July 8, 2013 at 10:01 pm
Dear,
In my database 'myDB', there are three logins as A, B, C. All are "sysadmin". And there is no restriction to access the database objects.
Say, A has done some modifications in a table without informing B and C. So how is the system to know which login or user has done the such modifications?
I am using SQL SERVER 2008 R2.
Please help me to know this.
Regards,
Akbar
July 8, 2013 at 10:06 pm
If it was recent enough you might be able to get it from the standard report of schema changes for the database. But there are no guarantees.
CEWII
July 9, 2013 at 1:23 am
shohelr2003 (7/8/2013)
Dear,In my database 'myDB', there are three logins as A, B, C. All are "sysadmin". And there is no restriction to access the database objects.
Say, A has done some modifications in a table without informing B and C. So how is the system to know which login or user has done the such modifications?

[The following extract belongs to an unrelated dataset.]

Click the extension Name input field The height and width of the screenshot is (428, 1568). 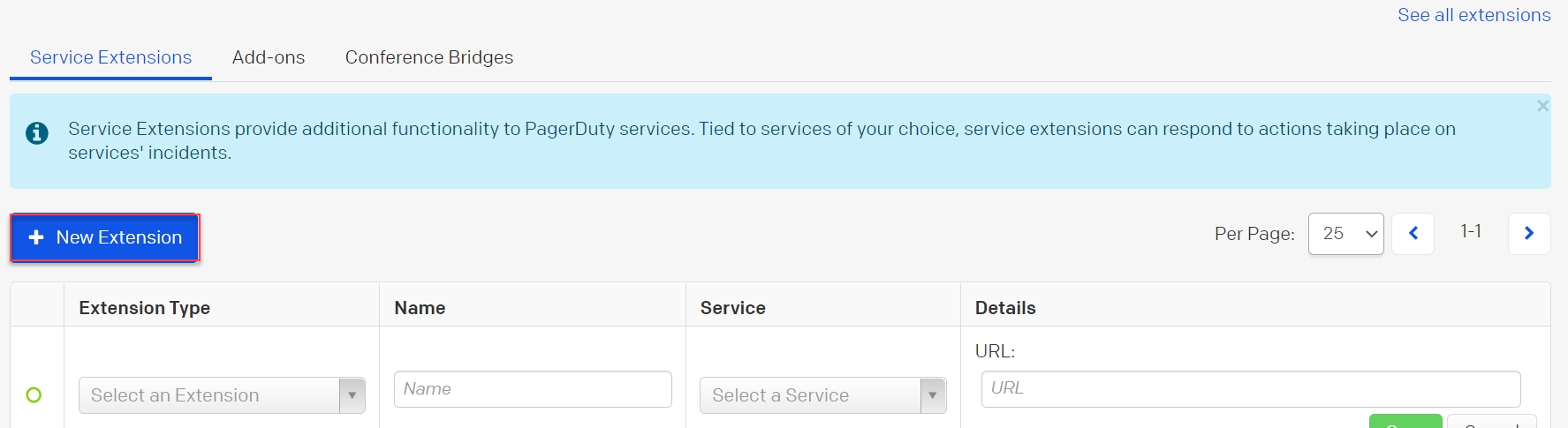(533, 389)
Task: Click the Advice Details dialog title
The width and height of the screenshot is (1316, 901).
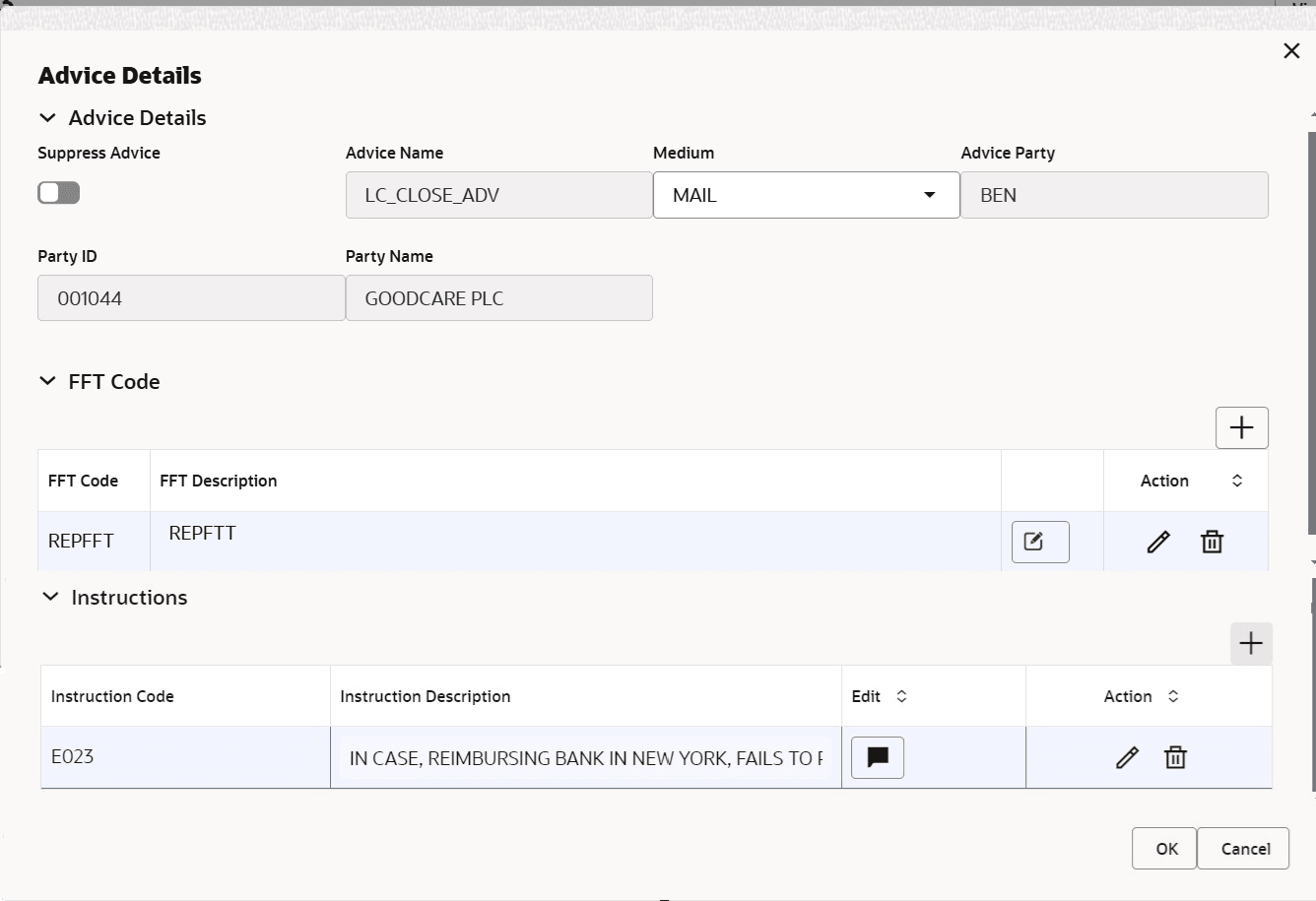Action: 119,75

I am using SQL SERVER 2008 R2.
Please help me to know this.
Regards,
Akbar
If you are trying to track changes on your database, you could implement SQL Auditing. You could also look at introducing triggers to track any changes.
July 9, 2013 at 1:39 am
SQLSACT (7/9/2013)
If you are trying to track changes on your database, you could implement SQL Auditing. You could also look at introducing triggers to track any changes.
Thanks for your help. It helps me. SQL Auditing or Triggers, which is better?
July 9, 2013 at 1:48 am
shohelr2003 (7/9/2013)
SQLSACT (7/9/2013)
If you are trying to track changes on your database, you could implement SQL Auditing. You could also look at introducing triggers to track any changes.Thanks for your help. It helps me. SQL Auditing or Triggers, which is better?
There isn't necessarily a "better" option. It depends on what exactly you need.
Have a look at the eventdata() - Some interesting stuff here
July 9, 2013 at 8:44 am
SQLSACT (7/9/2013)
shohelr2003 (7/9/2013)
SQLSACT (7/9/2013)
If you are trying to track changes on your database, you could implement SQL Auditing. You could also look at introducing triggers to track any changes.Thanks for your help. It helps me. SQL Auditing or Triggers, which is better?
There isn't necessarily a "better" option. It depends on what exactly you need.
Have a look at the eventdata() - Some interesting stuff here
You also need to keep in mind that auditing may not be available in the edition of SQL being run.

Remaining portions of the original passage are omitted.